*Exercise instructions*.
Write out the lines of the material below exactly, beginning at the line with "Switch to the SEQUENCE tab" and stopping after the line with "You are a GUI", and leave out the pictures.

*Exercise material*.
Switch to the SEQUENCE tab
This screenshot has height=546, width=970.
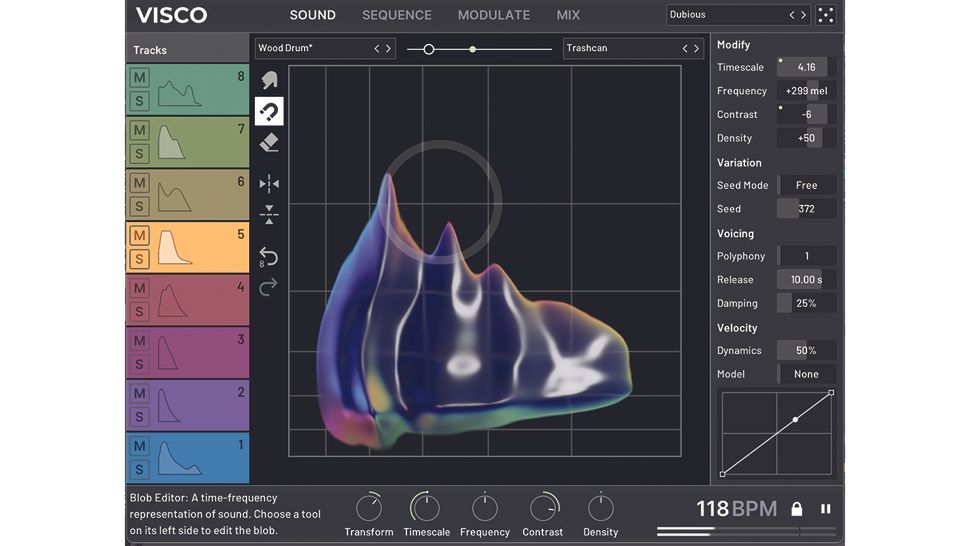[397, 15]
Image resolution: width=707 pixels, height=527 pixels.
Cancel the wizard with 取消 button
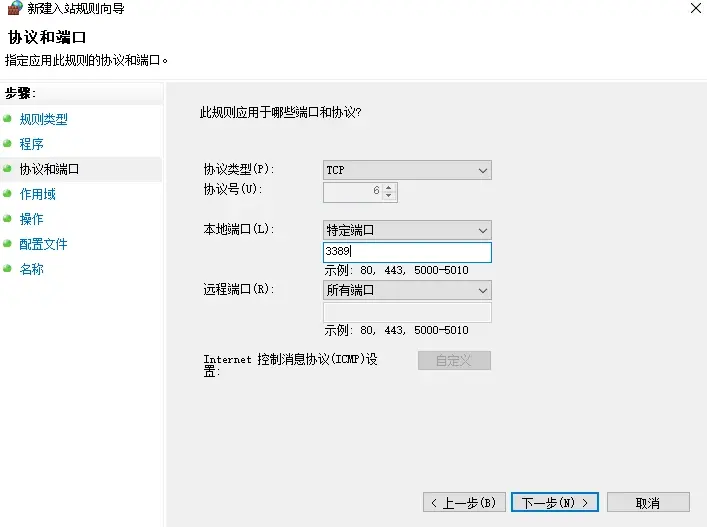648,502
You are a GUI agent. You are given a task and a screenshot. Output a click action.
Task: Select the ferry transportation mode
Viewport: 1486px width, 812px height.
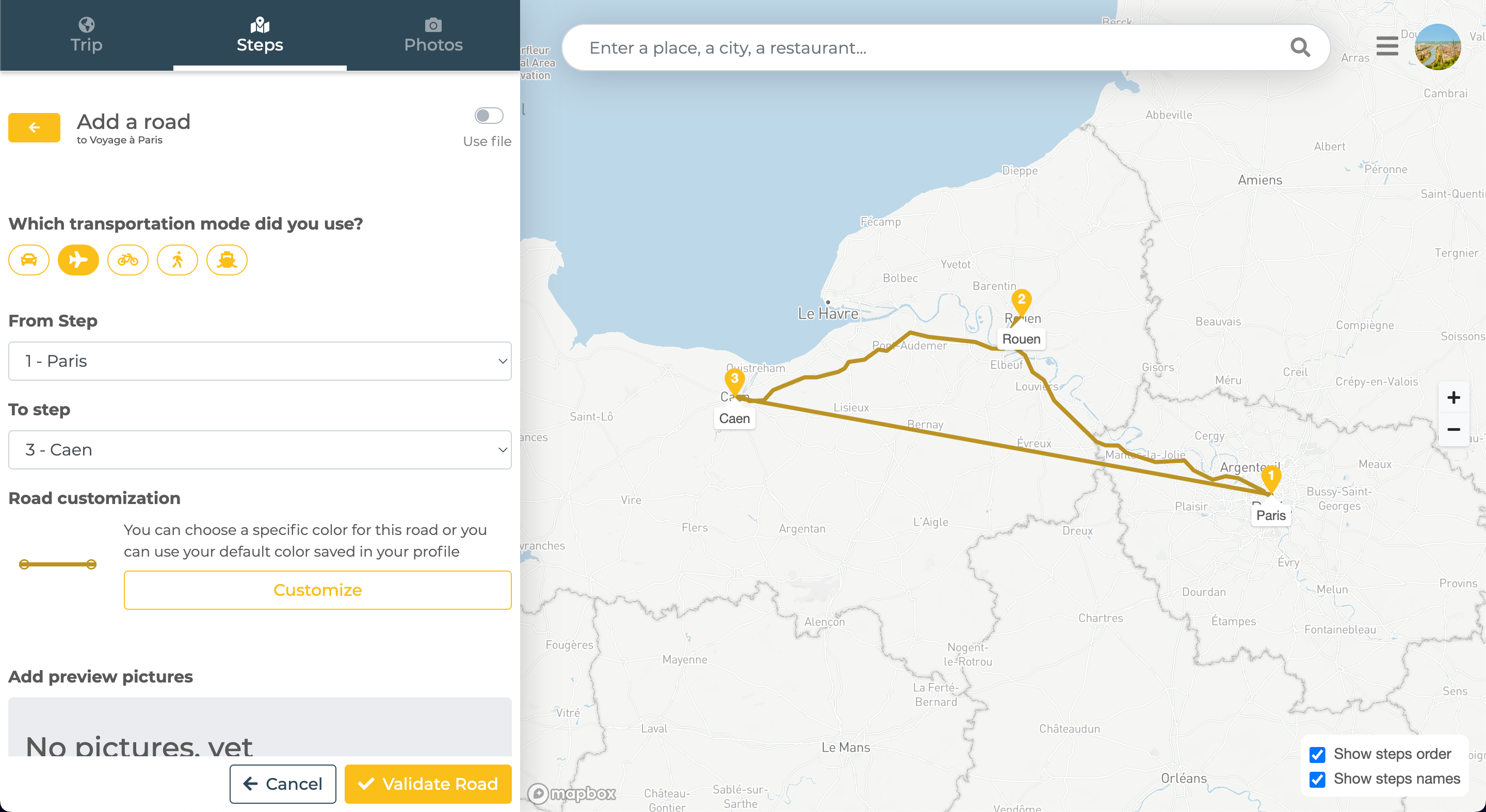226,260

...

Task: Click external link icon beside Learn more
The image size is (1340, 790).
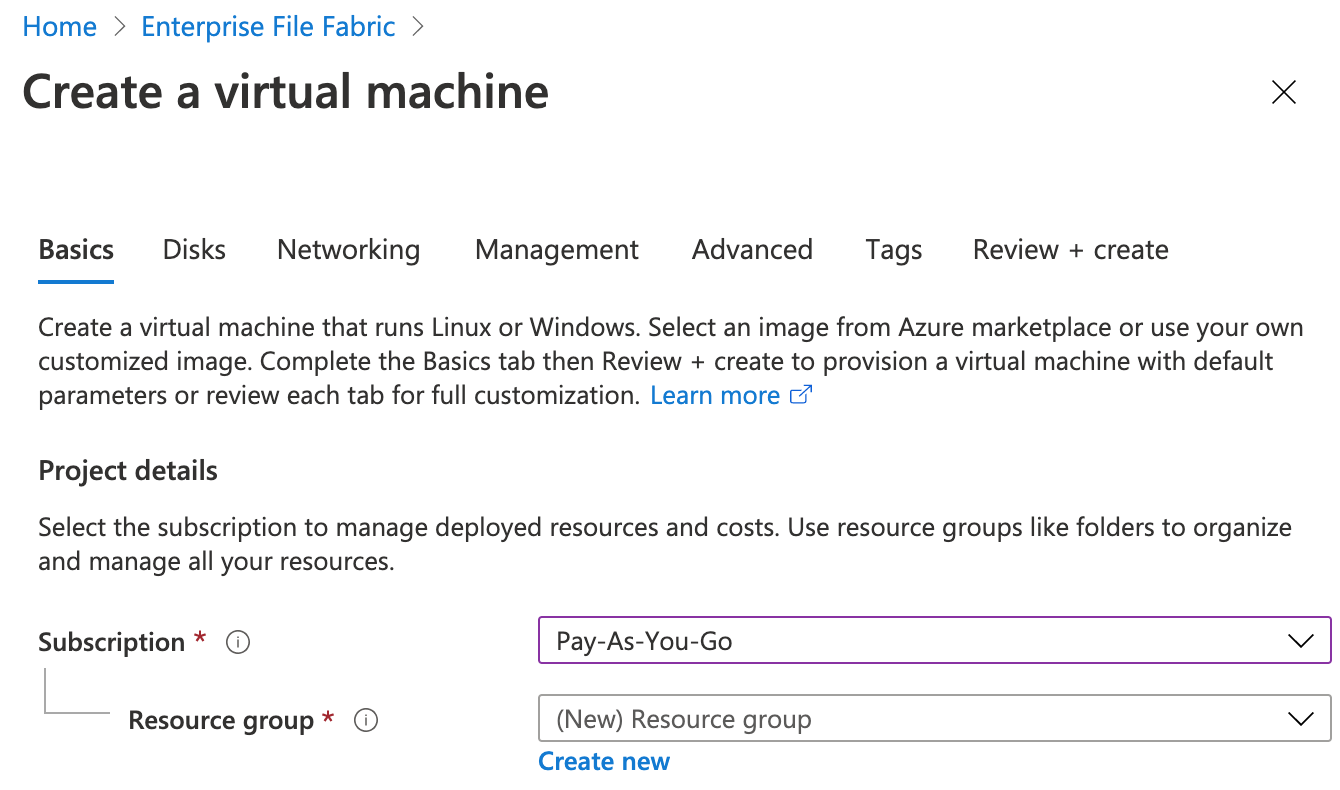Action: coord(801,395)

---

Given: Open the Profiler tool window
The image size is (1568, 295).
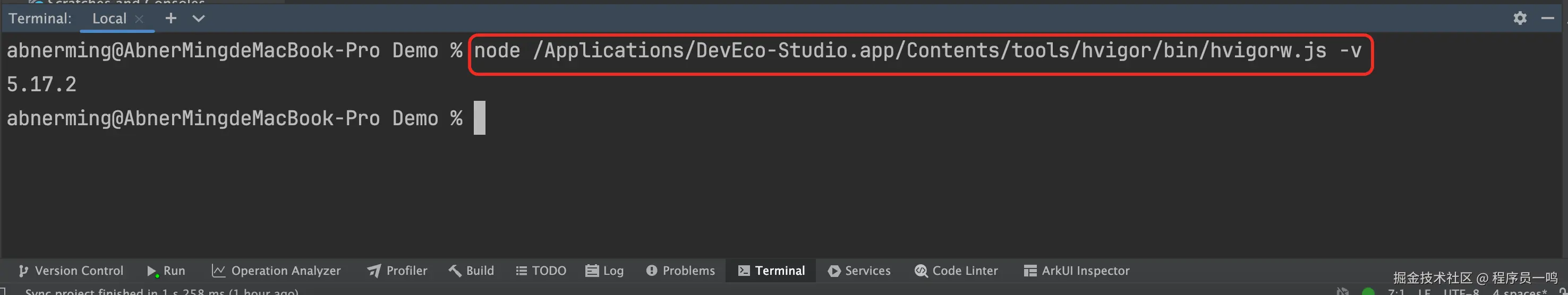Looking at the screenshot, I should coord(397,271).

*Output of the exercise*.
Switch to the SEQUENCE tab
This screenshot has height=546, width=970.
[397, 15]
Image resolution: width=707 pixels, height=527 pixels.
Cancel the wizard with 取消 button
648,502
You are a GUI agent. You are given a task and a screenshot. Output a click action.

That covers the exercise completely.